Collected data entries:
◇ ◇ ◇ ◇ ◇
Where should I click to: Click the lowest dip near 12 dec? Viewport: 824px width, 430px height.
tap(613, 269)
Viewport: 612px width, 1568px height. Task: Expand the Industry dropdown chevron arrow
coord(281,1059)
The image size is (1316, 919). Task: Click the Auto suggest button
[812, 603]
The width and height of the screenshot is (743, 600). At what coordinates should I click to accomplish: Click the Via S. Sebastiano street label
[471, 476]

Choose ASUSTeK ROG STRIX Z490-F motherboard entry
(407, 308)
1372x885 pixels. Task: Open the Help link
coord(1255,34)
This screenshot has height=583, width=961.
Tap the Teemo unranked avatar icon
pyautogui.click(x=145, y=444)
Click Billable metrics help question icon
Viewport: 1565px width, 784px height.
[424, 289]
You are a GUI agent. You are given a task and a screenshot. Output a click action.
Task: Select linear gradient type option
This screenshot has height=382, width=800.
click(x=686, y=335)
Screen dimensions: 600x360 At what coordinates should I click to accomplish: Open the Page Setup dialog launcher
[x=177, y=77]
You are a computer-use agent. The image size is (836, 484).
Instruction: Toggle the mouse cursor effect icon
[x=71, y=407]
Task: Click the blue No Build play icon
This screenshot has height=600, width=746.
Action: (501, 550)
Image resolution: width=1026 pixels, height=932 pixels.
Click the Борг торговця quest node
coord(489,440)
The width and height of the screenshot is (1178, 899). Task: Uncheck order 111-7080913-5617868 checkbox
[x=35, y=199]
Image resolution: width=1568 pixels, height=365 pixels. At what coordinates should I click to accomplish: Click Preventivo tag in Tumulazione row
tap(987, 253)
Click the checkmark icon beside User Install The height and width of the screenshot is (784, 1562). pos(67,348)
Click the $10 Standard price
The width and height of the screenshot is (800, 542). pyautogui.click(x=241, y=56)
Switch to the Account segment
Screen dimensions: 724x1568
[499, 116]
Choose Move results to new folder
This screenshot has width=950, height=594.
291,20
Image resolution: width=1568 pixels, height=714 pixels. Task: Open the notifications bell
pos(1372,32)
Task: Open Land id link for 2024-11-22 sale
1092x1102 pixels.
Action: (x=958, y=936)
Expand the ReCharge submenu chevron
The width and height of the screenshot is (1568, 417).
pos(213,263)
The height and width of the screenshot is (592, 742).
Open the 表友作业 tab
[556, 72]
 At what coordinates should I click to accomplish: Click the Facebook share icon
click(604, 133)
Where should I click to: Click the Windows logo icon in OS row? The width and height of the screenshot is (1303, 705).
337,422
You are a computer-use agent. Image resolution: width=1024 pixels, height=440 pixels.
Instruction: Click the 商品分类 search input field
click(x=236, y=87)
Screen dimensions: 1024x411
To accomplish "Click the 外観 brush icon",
◇ ◇ ◇ ◇ ◇
Assigned task:
All lines from the one with "You are a computer-use agent. Image" through the final line above are to be quoted exactly; quote no other line.

Result of this exercise:
You are a computer-use agent. Image resolution: width=1024 pixels, height=440 pixels.
Instruction: Click the 商品分类 search input field
click(x=236, y=87)
Screen dimensions: 1024x411
To accomplish "Click the 外観 brush icon",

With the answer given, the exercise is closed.